# Task goal:
Please copy out all lines of the entries that contain the word "ISEL".

Items from a dataset
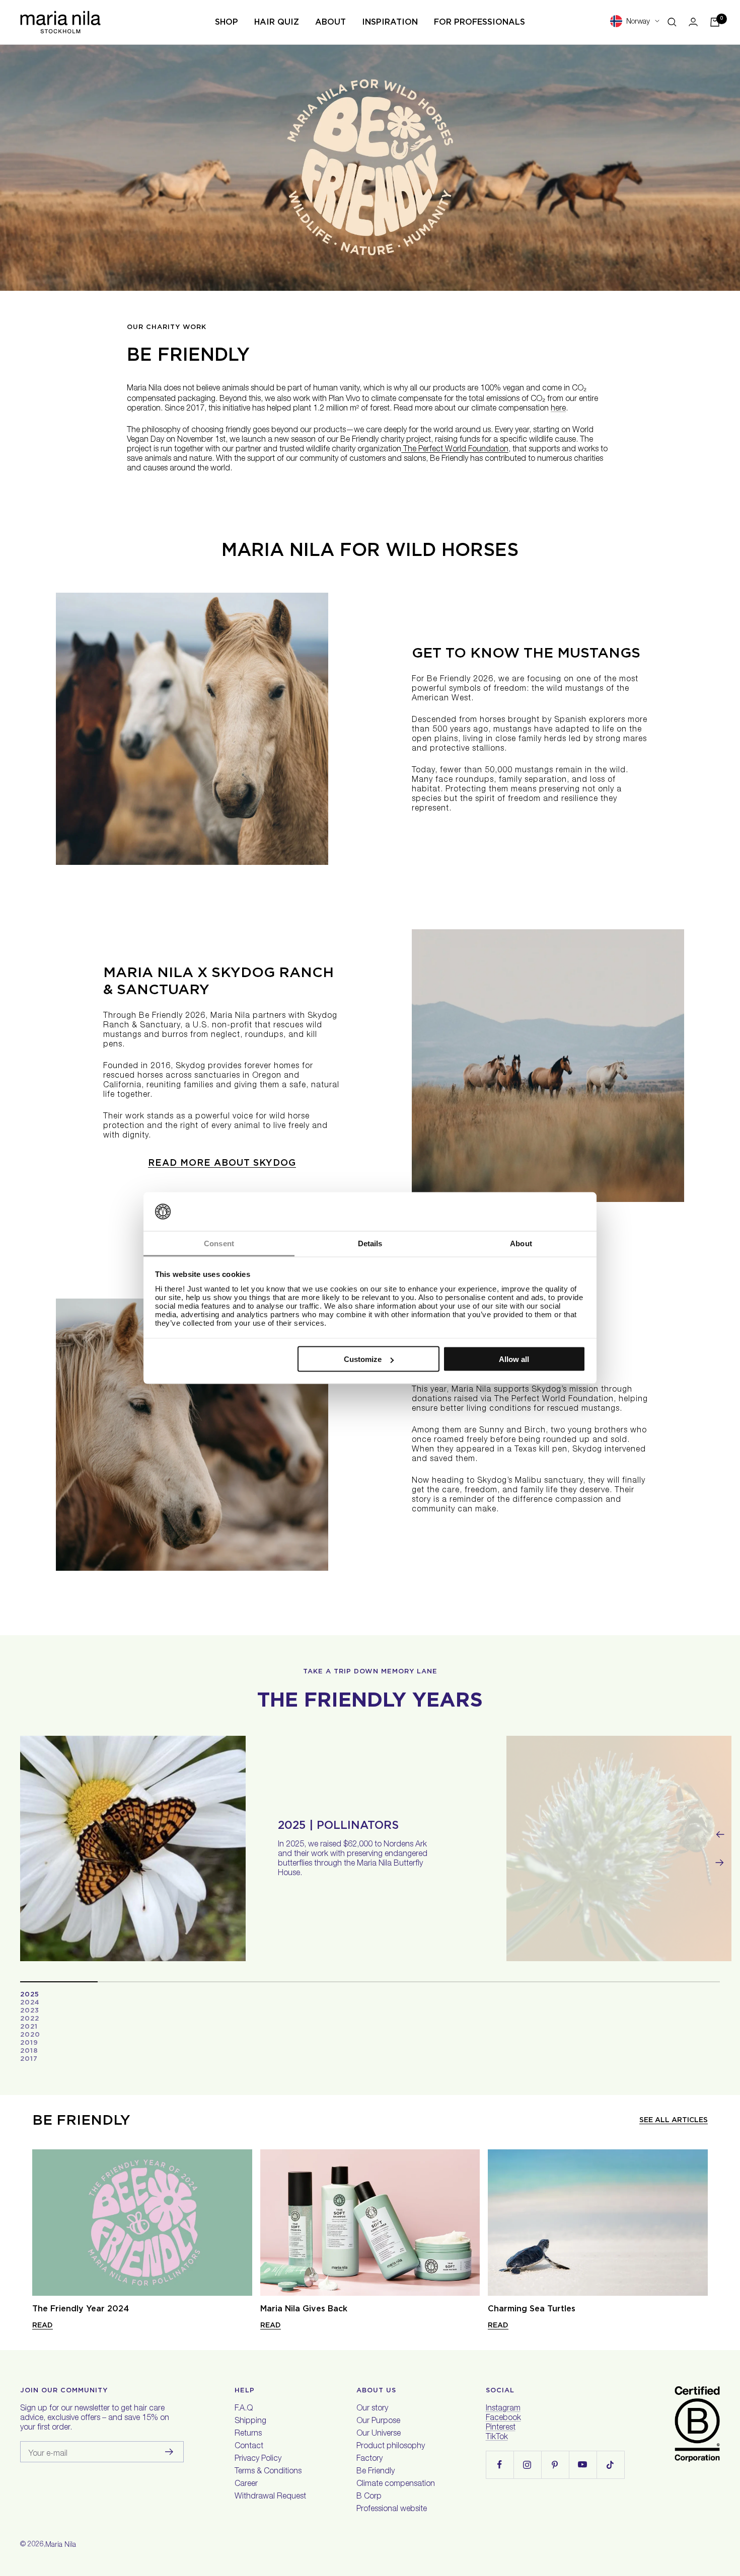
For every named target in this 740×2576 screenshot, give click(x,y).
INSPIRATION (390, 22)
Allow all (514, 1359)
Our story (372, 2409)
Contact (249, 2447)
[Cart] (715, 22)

* * *

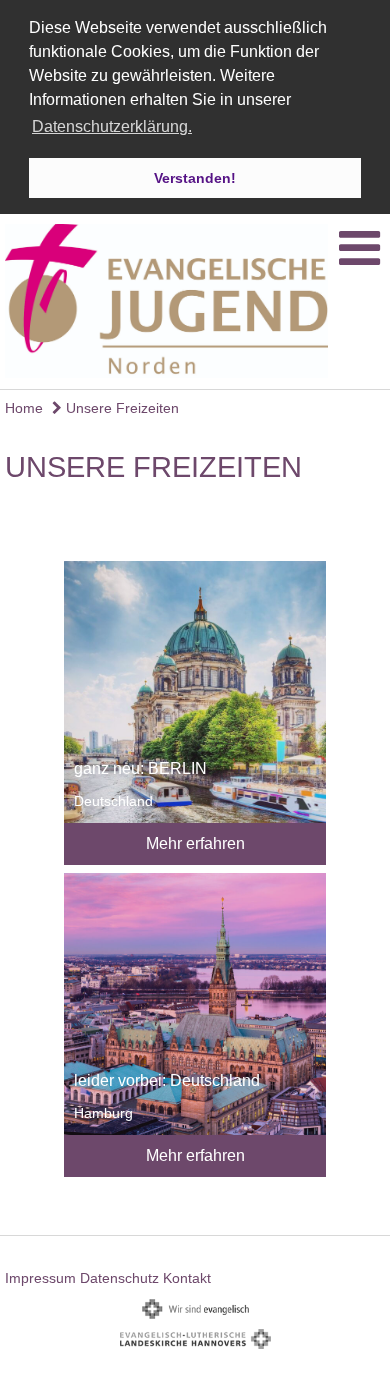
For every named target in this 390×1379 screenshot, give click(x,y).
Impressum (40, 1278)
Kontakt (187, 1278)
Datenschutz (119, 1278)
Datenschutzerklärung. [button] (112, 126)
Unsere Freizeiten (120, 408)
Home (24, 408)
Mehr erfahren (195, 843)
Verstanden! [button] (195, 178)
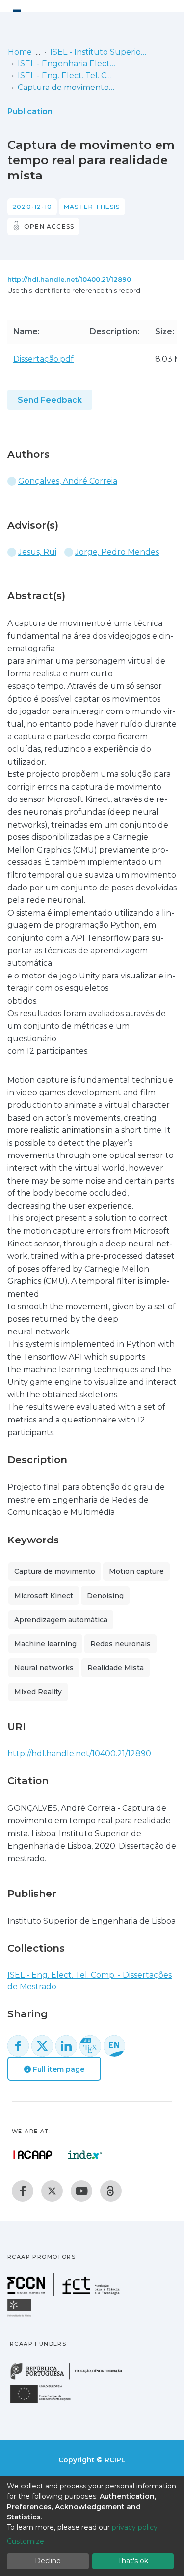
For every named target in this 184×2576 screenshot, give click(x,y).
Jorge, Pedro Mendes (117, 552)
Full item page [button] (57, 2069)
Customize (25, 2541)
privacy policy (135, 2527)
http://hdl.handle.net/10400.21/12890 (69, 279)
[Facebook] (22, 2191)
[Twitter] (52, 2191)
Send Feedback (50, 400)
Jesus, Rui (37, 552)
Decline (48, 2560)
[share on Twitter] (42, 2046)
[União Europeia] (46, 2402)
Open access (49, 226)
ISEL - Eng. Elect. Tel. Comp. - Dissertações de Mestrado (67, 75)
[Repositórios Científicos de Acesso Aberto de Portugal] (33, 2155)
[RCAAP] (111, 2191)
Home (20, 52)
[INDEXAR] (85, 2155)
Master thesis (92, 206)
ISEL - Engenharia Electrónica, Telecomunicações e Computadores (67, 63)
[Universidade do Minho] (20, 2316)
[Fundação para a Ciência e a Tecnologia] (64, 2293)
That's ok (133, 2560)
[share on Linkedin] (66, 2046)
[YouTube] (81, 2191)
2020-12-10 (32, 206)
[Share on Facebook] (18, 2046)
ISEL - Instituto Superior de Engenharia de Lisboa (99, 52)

# Exercise answer:
ISEL - Eng. Elect. Tel. Comp. - Dissertações de Mestrado (67, 75)
ISEL - Engenharia Electrónica, Telecomunicações e Computadores (67, 63)
ISEL - Instituto Superior de Engenharia de Lisboa (99, 52)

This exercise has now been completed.